Figure 1. Growth inhibition of aquatic pathogens by Biotronic® Top3.
In vivo results
Aquaculture systems and the animals involved are infinitely more complex than their simplified in vitro models. In one study, specific pathogen free (SPF) rainbow trout (Oncorhynchus mykiss), were split into two groups, and received either a commercial feed or the same feed supplemented with Biotronic® Top3. After 25 weeks, fish were artificially infected with Aeromonas salmonicida by intraperitoneal (IP) injection, immersion and cohabitation. For quality control purposes, fish in both treatments were also ‘mock’ infected to take into account background mortality. Once the infection had taken its course, the survival was calculated (Figure 2). In control tanks, mortalities were observed immediately indicating the pathogens virulence, while in Biotronic® Top3 treatments much slower death rates were seen, indicating that the infection could be slowed down. This may benefit fish farmers as they can identify diseases without incurring huge losses. After 35 days of challenge, Biotronic® Top3 supplemented fish showed considerably higher survival (80%), compared to just 60% in control tanks, indicating the protective capabilities of Biotronic® Top3. Furthermore, rainbow trout receiving Biotronic® Top3 had significantly higher survival (70%) than those not receiving the supplement (25%), when challenged via IP injection.

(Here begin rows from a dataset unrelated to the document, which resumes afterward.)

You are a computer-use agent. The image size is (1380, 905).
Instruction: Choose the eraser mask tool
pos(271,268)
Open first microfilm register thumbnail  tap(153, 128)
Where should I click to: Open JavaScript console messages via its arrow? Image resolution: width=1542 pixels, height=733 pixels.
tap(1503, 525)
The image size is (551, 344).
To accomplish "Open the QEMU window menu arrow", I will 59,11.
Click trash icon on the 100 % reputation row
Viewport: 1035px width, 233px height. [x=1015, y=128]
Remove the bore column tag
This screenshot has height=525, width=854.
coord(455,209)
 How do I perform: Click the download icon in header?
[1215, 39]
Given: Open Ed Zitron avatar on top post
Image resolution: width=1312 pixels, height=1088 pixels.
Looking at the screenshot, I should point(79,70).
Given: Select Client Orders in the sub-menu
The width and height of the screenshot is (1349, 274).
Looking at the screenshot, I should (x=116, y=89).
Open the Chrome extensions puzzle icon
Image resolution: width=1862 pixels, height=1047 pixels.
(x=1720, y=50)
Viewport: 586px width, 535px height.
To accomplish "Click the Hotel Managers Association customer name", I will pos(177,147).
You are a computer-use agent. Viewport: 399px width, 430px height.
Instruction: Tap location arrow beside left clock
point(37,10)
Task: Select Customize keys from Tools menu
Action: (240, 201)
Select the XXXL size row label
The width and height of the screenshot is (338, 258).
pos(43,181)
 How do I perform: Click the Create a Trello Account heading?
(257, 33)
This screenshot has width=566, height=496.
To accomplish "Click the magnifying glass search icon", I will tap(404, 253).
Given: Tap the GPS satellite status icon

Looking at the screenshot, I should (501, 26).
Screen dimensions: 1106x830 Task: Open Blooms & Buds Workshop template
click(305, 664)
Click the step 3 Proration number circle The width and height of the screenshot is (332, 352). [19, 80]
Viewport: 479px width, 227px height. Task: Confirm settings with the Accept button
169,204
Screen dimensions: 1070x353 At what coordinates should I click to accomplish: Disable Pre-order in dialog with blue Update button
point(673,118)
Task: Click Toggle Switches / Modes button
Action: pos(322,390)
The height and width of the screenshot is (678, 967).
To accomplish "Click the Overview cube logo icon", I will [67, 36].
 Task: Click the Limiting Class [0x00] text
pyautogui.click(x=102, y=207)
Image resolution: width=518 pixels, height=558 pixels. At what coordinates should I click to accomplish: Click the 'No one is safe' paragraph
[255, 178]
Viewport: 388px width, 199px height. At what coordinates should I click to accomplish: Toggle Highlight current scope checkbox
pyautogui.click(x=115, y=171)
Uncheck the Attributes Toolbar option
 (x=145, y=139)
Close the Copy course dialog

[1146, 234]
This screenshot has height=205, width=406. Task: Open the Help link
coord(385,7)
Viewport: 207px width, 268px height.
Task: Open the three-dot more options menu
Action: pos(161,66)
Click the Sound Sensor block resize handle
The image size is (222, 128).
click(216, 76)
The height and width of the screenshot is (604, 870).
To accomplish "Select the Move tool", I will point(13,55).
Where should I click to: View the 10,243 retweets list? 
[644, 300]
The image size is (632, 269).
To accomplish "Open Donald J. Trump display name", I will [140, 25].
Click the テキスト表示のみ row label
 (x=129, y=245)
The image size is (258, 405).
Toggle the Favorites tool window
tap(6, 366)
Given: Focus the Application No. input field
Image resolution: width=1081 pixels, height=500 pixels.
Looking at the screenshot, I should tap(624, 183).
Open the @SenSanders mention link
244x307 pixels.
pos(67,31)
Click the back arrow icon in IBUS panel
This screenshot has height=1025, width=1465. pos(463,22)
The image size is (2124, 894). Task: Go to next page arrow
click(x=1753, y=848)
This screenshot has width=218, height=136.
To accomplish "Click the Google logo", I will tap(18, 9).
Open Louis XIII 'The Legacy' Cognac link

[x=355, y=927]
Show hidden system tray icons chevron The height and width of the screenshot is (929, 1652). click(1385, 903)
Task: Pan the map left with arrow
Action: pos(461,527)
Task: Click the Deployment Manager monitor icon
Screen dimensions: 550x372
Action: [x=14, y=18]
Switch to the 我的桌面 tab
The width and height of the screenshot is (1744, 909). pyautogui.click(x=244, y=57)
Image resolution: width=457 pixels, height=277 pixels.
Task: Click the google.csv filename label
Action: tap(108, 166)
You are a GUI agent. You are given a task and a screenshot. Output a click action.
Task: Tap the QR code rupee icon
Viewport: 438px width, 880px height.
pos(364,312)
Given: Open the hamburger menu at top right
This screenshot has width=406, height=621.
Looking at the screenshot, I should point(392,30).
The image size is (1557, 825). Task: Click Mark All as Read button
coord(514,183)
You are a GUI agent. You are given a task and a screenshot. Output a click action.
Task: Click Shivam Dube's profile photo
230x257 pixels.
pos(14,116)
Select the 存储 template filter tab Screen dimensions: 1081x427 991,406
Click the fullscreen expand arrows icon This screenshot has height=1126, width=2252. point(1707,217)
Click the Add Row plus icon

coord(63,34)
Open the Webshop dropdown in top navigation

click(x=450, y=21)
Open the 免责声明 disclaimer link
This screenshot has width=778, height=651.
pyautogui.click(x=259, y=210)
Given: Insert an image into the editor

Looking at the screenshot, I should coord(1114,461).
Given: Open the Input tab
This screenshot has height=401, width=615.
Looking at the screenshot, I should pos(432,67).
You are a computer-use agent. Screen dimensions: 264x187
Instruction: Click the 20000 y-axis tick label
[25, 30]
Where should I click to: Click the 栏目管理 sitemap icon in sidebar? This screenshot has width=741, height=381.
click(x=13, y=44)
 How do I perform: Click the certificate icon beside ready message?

Figure 2. Survival curves of fish during pathogen challenge. Data represents the average mortality across three infection routes. Source: BIOMIN
Disease outbreaks are a persistent threat to profitability. Dietary supplementation of Biotronic® Top3 improves gut health by reducing the pathogen load and increases disease resistance without compromising growth performance. By allowing aquaculture producers to avoid sub-therapeutic use of antibiotics, Biotronic® Top3 offers an exciting alternative to traditional pathogen control measures, opening the door to higher profitability.